• _TASK DIRECTIONS_
Looking at the listing below, retype exactly the lines starting at the one containing "Apple TV (300, 26)" and ending at the one containing "Ganci (938, 1686)", both included, and nothing else.

• _THE INPUT_
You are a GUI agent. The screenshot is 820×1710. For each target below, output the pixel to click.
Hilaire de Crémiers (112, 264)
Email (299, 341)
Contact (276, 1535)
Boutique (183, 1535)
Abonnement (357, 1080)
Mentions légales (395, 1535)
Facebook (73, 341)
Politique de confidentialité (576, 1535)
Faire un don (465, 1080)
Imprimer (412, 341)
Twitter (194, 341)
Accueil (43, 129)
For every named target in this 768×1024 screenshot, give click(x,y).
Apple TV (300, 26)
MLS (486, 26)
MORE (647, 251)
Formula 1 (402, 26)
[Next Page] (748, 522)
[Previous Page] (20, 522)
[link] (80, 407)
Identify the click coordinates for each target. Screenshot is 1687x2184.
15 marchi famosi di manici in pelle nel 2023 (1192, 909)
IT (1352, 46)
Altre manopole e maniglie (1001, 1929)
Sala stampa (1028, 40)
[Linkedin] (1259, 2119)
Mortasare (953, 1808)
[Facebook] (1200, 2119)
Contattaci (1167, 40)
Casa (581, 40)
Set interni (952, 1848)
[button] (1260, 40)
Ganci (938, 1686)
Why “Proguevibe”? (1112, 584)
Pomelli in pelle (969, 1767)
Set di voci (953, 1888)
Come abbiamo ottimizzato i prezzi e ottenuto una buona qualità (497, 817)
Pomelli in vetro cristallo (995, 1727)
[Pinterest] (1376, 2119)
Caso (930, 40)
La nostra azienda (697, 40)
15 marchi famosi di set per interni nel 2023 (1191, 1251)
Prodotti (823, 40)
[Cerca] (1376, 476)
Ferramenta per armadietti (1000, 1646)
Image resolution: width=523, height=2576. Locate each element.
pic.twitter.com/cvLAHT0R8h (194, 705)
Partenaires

• _OUTPUT_
Apple TV (300, 26)
MLS (486, 26)
MORE (647, 251)
Formula 1 (402, 26)
[Next Page] (748, 522)
[Previous Page] (20, 522)
[link] (80, 407)
Identify the click coordinates for each target. Screenshot is 1687x2184.
15 marchi famosi di manici in pelle nel 2023 (1192, 909)
IT (1352, 46)
Altre manopole e maniglie (1001, 1929)
Sala stampa (1028, 40)
[Linkedin] (1259, 2119)
Mortasare (953, 1808)
[Facebook] (1200, 2119)
Contattaci (1167, 40)
Casa (581, 40)
Set interni (952, 1848)
[button] (1260, 40)
Ganci (938, 1686)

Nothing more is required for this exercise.